Summary and Discussion

Technological advances in recent years have led to multi-image photogrammetry developing into an inexpensive, rapid and accurate method for recording of underwater archaeological features. The results presented above were all derived from photographic datasets captured in the space of 20 min or less using handheld consumer-grade cameras operated by archaeologically trained scuba divers who are not professional photographers. Apart from an underwater housing and a dome (wet lens), no specialist rig or other equipment was employed. Of the three cameras trialed during 2011–2013 the most expensive setup is still less than £1,400/$2,000 and the least expensive camera (the housing-less Lumix) only £200/$300. Processing of the data was carried out using more specialist equipment and software including Agisoft PhotoScan, Auto desk 3D Studio Max. These tools are more expensive than the hardware but were already available to the authors and did not have to be factored into the budgets of these surveys. Where budgets are limited there are also much cheaper alternatives, including free multi-image photogrammetry software (such as PMVS/CMVS/Bundler and 3D modelling software such as Blender).

Relative to the considerable overheads of most underwater archaeological surveys, the entire cost of developing a photogrammetry capacity is now relatively minor and should be within the reach of most organisations conducting underwater archaeology. The most significant obstacle to overcome to implement the work flow demonstrated here is that of training. Although many underwater archaeologists have a good knowledge of underwater photography there is a need to adapt normal photographic techniques to multi-image photogrammetry. There is also a need for practitioners to develop an understanding of the type of environments the technique will work in and of how to manipulate the resulting data to produce orthographic plans, 3D flythroughs or for more advanced analysis including realistic data-based models and reconstructions which can be used to bring the public face to face with their underwater heritage.

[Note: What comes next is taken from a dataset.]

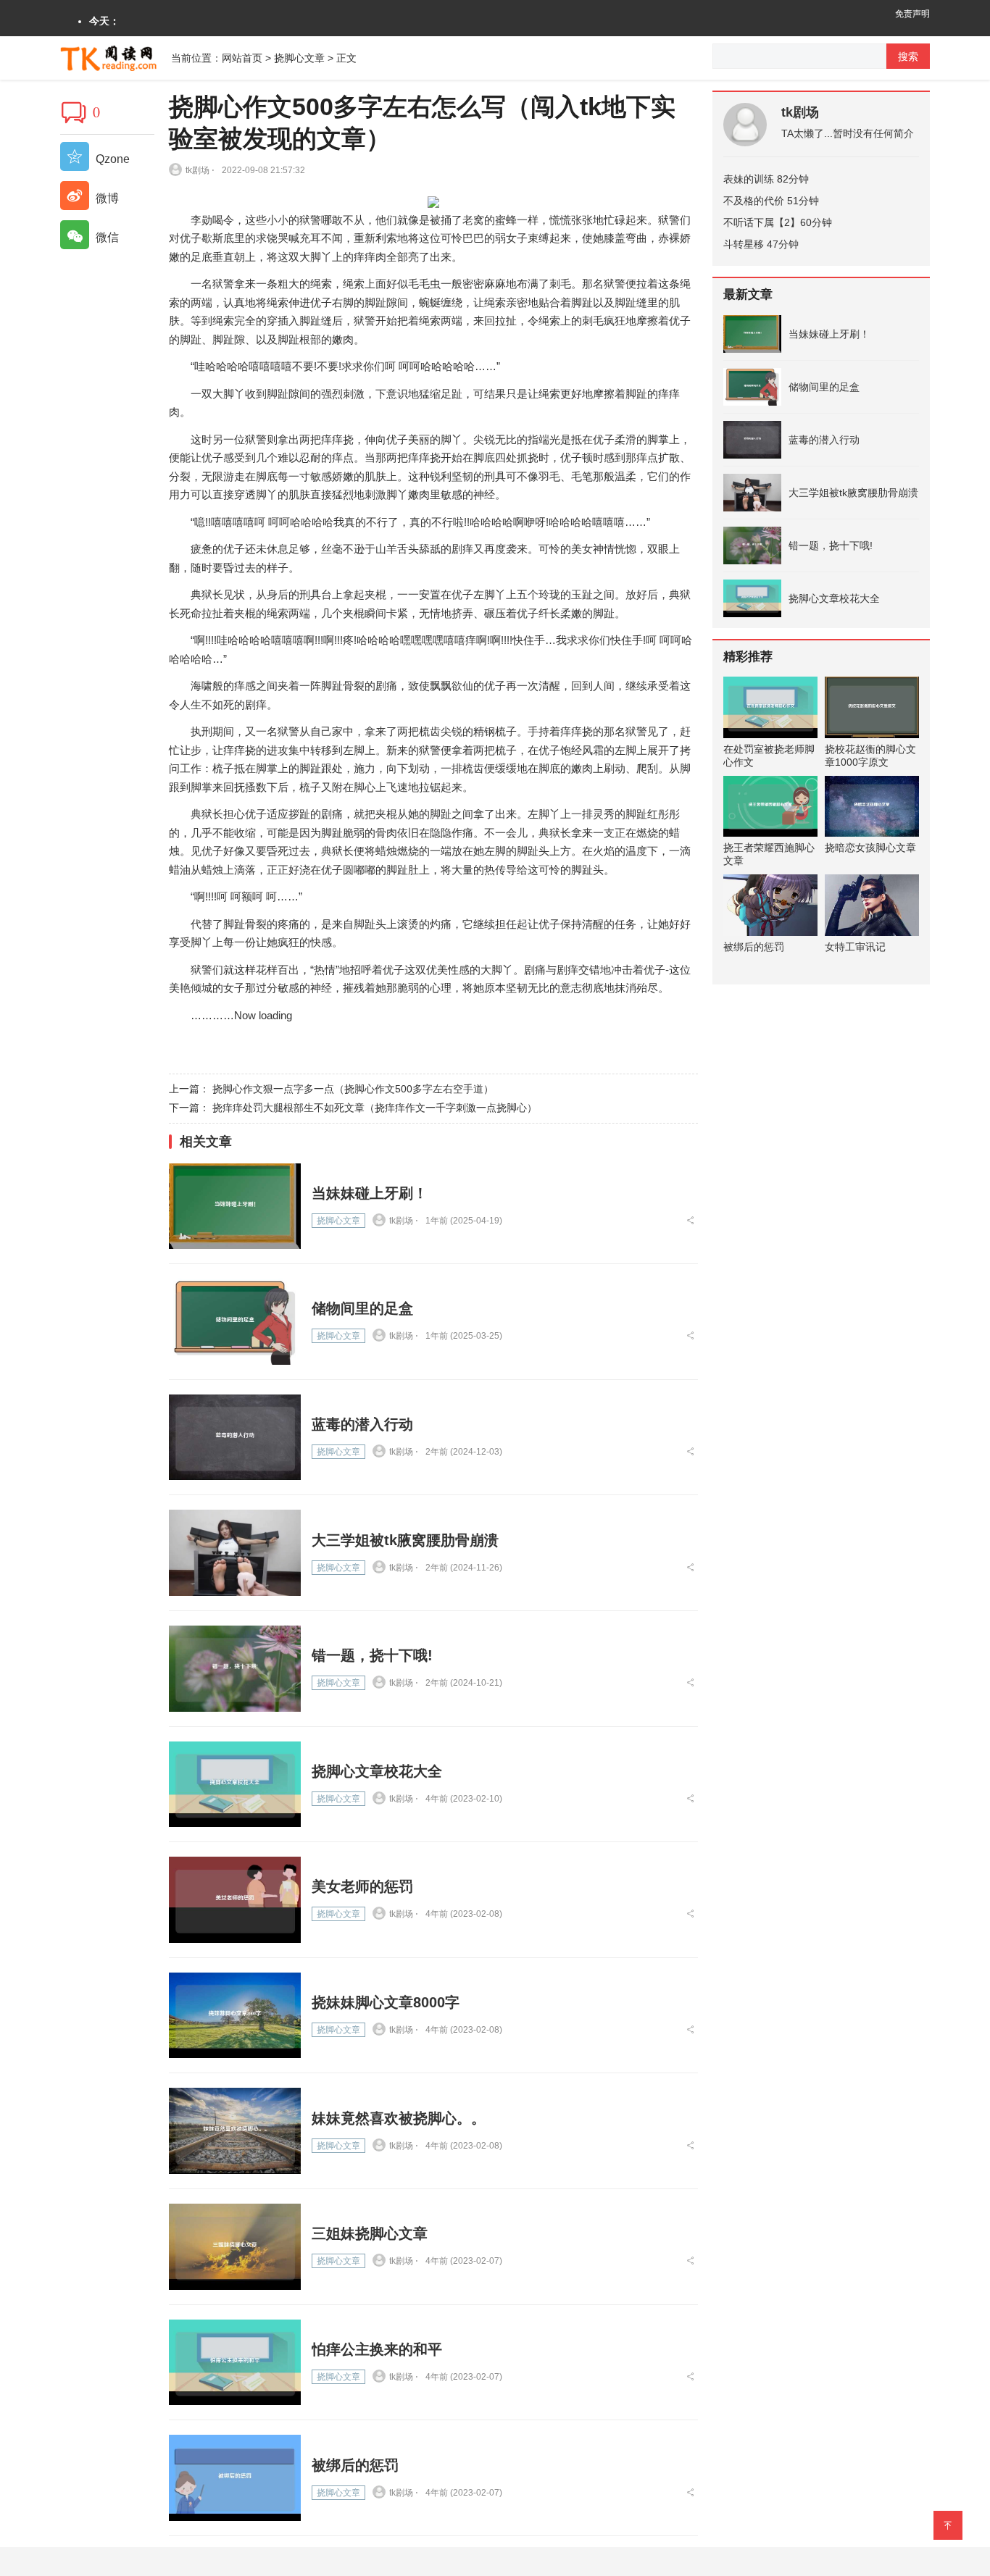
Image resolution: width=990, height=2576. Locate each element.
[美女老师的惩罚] (235, 1900)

The technique is likely to be useful in other ways and recent work has also highlighted the capacity for photogrammetric survey of submerged monuments photographed through the surface of water (Georgopoulos and Agrafiotis 2012) and for enhancement of underwater AUV navigation (Eustice et al. 2008; Kunz 2012). Given the rate of technological change, an increased interest in public accessibility of heritage and the practical and economic benefits of underwater photogrammetric site recording it is clear that underwater photogrammetry will become an increasingly important tool for archaeological research and underwater cultural heritage management in the future. The flexibility of the multi-image photogrammetry is its greatest strength and it is vital that a wide variety of work flows and conditions are explored in order to make the most of this powerful technique.